In multi-tenant scenarios, side channels can expose tenant boundaries. If DynamoDB queries filter by a tenant identifier that is sometimes omitted due to logic bugs, the timing of index misses or empty result sets can reveal whether a tenant has any data. This is particularly relevant when combined with features like DynamoDB Accelerator (DAX) cache timing differences, where cache hits may respond faster than misses that fall back to the primary table.

To assess this with middleBrick, an unauthenticated scan of an Express endpoint that relies on DynamoDB can surface timing inconsistencies and error handling patterns that indicate a side channel.
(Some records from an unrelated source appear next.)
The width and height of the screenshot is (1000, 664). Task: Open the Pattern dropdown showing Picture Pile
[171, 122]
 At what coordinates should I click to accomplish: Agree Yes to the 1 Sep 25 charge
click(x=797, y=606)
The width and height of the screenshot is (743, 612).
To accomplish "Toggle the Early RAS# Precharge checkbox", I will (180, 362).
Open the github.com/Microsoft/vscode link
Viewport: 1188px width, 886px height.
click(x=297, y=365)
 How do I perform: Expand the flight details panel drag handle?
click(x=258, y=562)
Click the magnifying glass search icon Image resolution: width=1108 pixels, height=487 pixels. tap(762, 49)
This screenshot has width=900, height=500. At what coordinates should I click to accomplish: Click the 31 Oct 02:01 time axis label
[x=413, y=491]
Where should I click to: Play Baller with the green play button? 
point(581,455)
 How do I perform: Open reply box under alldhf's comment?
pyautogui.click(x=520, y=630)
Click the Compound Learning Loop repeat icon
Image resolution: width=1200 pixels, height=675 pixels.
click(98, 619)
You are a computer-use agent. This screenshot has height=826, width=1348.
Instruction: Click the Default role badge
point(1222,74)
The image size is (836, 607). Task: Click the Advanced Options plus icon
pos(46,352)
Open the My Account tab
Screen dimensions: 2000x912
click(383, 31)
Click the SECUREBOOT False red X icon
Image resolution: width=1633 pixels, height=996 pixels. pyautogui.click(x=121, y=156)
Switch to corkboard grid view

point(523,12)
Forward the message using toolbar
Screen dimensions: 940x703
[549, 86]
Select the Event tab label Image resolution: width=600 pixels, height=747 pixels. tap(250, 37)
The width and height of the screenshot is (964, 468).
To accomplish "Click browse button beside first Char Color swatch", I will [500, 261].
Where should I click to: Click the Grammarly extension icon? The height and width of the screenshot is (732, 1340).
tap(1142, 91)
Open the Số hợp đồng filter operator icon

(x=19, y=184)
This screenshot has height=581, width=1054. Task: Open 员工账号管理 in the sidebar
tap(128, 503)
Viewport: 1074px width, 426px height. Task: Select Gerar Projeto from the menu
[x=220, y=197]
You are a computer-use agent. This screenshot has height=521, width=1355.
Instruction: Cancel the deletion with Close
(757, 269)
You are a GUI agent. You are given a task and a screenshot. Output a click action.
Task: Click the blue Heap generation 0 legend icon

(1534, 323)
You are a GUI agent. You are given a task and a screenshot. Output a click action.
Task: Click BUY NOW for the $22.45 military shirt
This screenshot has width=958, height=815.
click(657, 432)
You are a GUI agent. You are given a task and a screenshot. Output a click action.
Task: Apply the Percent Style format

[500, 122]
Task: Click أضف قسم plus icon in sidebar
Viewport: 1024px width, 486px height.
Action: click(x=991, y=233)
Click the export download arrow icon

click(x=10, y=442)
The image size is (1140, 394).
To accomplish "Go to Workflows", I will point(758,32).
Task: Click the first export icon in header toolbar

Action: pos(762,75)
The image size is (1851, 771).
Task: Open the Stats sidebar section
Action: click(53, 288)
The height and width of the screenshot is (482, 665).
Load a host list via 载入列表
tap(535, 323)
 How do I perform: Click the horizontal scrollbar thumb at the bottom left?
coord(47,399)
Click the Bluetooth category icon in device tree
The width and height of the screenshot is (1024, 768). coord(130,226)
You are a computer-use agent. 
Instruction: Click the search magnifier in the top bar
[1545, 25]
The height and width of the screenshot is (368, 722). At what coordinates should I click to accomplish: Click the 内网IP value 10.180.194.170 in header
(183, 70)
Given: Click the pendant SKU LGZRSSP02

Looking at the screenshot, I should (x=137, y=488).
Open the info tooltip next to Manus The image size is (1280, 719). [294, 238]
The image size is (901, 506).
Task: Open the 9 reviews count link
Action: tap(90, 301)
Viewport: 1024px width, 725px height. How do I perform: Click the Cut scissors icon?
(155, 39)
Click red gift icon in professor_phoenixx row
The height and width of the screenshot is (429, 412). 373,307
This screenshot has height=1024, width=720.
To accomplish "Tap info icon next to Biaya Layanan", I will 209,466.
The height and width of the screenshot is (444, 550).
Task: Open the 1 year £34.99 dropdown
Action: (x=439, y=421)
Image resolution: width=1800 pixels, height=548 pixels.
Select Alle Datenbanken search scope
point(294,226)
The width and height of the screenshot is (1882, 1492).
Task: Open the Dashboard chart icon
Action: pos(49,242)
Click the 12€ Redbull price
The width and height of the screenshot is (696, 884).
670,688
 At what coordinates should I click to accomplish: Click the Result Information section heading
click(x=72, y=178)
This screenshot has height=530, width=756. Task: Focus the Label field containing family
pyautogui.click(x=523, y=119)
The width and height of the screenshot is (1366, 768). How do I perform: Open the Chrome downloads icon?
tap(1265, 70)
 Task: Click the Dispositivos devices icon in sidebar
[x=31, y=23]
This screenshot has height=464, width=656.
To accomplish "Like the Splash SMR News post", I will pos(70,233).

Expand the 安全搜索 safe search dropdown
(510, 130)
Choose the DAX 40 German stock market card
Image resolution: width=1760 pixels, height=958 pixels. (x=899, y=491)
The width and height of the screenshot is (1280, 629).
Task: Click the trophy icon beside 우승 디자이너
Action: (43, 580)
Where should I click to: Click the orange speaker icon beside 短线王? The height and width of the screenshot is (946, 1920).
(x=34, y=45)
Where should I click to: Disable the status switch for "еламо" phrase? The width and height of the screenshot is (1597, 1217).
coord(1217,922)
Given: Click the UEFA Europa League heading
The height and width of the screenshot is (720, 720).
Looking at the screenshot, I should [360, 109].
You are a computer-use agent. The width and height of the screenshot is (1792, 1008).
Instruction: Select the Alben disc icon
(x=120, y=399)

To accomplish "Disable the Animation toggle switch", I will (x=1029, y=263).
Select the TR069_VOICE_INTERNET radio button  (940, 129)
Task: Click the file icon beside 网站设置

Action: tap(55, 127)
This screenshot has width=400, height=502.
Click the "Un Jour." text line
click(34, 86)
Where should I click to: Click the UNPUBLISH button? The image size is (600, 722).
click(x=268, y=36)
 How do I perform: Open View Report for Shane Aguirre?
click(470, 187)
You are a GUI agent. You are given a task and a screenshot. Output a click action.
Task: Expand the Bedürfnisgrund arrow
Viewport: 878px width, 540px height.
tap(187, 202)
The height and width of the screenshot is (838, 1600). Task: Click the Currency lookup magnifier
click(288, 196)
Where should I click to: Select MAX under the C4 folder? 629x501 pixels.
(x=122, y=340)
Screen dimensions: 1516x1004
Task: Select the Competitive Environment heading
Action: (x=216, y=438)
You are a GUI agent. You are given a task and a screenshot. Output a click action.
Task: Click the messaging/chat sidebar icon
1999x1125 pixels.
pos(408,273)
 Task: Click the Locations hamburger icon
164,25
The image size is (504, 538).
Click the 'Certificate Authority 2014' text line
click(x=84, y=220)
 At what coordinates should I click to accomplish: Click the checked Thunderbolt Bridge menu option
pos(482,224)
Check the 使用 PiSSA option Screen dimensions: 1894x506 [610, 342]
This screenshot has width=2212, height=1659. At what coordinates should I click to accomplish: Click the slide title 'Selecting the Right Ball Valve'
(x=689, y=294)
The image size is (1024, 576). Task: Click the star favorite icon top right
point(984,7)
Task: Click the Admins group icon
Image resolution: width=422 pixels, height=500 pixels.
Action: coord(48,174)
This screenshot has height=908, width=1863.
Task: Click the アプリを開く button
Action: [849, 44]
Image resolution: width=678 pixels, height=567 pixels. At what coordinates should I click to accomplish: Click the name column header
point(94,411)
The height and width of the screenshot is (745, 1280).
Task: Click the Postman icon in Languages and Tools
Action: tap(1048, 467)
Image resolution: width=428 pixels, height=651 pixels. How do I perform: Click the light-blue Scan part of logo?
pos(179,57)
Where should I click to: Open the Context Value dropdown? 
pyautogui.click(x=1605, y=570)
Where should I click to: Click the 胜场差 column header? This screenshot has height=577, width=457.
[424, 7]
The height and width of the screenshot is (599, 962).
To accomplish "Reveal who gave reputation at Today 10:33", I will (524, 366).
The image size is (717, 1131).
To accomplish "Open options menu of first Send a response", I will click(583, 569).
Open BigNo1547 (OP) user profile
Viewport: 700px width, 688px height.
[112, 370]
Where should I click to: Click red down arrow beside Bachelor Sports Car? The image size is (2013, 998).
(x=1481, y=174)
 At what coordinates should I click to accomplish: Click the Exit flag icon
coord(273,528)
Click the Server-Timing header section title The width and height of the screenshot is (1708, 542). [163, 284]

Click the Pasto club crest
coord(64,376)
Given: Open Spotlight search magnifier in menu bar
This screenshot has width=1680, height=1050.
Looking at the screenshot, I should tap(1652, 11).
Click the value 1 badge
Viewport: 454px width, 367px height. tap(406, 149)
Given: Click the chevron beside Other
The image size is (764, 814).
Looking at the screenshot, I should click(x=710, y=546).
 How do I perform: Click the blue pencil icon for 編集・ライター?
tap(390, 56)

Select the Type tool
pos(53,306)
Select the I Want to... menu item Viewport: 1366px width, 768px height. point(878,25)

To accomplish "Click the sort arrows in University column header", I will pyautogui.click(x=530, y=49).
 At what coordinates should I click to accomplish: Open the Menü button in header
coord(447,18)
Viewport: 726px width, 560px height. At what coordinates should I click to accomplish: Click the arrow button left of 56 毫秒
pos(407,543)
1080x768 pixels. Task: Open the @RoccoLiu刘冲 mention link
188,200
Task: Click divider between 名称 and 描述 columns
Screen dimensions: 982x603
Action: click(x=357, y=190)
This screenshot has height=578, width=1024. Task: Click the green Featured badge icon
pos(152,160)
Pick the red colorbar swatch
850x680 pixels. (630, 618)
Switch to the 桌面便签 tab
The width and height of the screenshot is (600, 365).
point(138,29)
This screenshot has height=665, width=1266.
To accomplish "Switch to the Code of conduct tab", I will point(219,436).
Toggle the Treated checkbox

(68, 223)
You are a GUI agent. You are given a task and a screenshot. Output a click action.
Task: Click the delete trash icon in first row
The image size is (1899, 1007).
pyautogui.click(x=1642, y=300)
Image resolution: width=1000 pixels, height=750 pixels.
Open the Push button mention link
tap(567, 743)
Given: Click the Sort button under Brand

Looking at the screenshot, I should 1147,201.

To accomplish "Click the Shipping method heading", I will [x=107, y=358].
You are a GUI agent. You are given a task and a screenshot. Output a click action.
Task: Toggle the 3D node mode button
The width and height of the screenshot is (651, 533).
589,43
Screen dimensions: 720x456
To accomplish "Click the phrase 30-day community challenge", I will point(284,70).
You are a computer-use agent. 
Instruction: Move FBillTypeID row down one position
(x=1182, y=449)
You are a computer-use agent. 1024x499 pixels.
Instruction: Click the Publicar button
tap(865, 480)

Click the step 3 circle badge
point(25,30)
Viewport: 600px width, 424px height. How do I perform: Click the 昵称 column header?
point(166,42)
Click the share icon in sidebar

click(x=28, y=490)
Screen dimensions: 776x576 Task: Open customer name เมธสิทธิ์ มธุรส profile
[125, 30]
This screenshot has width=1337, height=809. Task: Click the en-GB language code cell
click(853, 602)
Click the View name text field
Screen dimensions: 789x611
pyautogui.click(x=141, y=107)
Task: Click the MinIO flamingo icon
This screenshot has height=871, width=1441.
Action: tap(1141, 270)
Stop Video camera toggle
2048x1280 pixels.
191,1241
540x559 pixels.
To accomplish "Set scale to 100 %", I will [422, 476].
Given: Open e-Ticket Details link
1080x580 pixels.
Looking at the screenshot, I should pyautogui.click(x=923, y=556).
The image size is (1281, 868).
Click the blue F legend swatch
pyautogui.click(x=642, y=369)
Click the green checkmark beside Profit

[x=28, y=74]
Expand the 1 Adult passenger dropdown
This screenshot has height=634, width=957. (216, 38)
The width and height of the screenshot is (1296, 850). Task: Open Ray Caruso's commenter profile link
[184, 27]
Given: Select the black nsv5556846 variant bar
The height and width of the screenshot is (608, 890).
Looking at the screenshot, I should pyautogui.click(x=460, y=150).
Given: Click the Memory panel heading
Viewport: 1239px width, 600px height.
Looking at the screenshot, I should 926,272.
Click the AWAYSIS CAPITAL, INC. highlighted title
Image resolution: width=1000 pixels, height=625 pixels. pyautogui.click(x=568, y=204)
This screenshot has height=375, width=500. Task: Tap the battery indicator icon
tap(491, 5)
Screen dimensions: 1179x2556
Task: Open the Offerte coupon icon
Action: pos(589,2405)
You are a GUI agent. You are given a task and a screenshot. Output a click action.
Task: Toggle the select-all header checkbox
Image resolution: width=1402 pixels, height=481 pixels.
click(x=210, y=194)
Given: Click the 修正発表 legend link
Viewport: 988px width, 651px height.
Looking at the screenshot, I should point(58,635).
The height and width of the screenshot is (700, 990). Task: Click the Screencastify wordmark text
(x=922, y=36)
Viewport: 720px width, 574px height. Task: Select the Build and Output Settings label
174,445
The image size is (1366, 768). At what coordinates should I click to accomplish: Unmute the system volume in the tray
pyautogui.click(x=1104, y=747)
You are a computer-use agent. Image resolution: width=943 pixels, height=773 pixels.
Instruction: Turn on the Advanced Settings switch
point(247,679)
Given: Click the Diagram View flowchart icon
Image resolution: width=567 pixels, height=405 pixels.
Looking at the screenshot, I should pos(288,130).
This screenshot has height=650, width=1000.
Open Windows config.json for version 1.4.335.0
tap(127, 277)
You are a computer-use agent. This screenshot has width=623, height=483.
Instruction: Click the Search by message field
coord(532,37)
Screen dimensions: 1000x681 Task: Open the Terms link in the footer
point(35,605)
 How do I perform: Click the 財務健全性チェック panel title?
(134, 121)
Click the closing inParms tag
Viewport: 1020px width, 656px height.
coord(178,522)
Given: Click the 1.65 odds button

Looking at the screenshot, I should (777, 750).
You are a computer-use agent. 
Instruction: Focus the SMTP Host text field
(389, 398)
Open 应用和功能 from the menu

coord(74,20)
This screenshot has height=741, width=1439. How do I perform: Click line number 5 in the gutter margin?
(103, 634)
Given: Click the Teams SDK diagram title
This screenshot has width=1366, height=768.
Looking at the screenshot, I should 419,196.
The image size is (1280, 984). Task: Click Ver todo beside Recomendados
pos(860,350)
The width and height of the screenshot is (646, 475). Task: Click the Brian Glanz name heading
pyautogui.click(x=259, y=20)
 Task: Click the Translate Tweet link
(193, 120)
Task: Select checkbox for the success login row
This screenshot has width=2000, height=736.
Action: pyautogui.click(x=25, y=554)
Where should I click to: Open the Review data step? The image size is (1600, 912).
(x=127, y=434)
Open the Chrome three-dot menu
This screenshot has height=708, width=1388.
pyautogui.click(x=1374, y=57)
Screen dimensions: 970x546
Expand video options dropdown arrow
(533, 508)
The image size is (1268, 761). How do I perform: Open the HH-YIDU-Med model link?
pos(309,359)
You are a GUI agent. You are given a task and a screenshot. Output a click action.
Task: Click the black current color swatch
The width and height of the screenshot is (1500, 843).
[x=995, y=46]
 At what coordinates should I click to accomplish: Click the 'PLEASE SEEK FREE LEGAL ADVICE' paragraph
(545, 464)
The scan’s input validation and property authorization checks highlight places where responses differ based on data existence, while findings related to authentication and BOLA/IDOR point to insufficient isolation that can amplify side channel risks.

Remediation centers on making operations indistinguishable in timing and error behavior, and avoiding reliance on error types to reveal internal state. Use constant-time patterns where possible and normalize responses so that the client receives the same structure regardless of whether an item exists.

First, avoid early returns that skip DynamoDB work. Instead, execute a lightweight query or getItem for every path and ensure the handler performs a similar amount of processing. For example, if an email does not exist, still run a conditional read against a placeholder or perform a dummy query that consumes comparable time.

const AWS = require('aws-sdk');
const dynamo = new AWS.DynamoDB.DocumentClient();
const express = require('express');
const app = express();

app.get('/users/:email', async (req, res) => {
  const email = req.params.email;
  try {
    const baseParams = {
      TableName: process.env.USERS_TABLE,
      Key: { email }
    };
    const data = await dynamo.get(baseParams).promise();
    // Always perform a secondary operation to normalize timing
    if (!data.Item) {
      // Perform a low-cost dummy query on a global secondary index to consume time
      await dynamo.query({
        TableName: process.env.USERS_TABLE,
        IndexName: 'email-index',
        KeyConditionExpression: 'email = :email',
        ExpressionAttributeValues: { ':email': 'dummy@nonexistent.invalid' }
      }).promise();
      return res.status(200).json({ exists: false });
    }
    // Normal response shape for existing items
    res.status(200).json({ exists: true, user: data.Item });
  } catch (err) {
    // Normalize error responses to avoid leaking internal state
    res.status(200).json({ exists: false });
  }
});

Second, standardize error handling to avoid exposing ConditionalCheckFailedException or ResourceNotFoundException. Map all errors to a generic response shape and use the same HTTP status code for client-not-found scenarios. This prevents attackers from inferring existence based on error codes.

app.get('/profile/:userId', async (req, res) => {
  const userId = req.params.userId;
  try {
    const data = await dynamo.get({
      TableName: 'profiles',
      Key: { userId }
    }).promise();
    if (!data.Item) {
      return res.status(200).json({ found: false });
    }
    res.status(200).json({ found: true, profile: data.Item });
  } catch (err) {
    // Never expose err.code or err.message to the client
    res.status(200).json({ found: false });
  }
});

Third, consider using DynamoDB strongly consistent reads only where necessary, and document how this interacts with timing. While consistency mode does not prevent side channels, understanding latency differences helps in designing compensating controls. Combine this with rate limiting at the Express layer to reduce the signal an attacker can gather through repeated requests.

Finally, validate and sanitize all inputs before they reach DynamoDB conditions to avoid leaking information through exception paths. Ensure that malformed payloads do not produce distinct error classes that an attacker can differentiate. The middleBrick CLI can be used in your pipeline to verify that endpoints do not present timing or error-based leakage by running scans against staging URLs and reviewing findings related to authentication and input validation.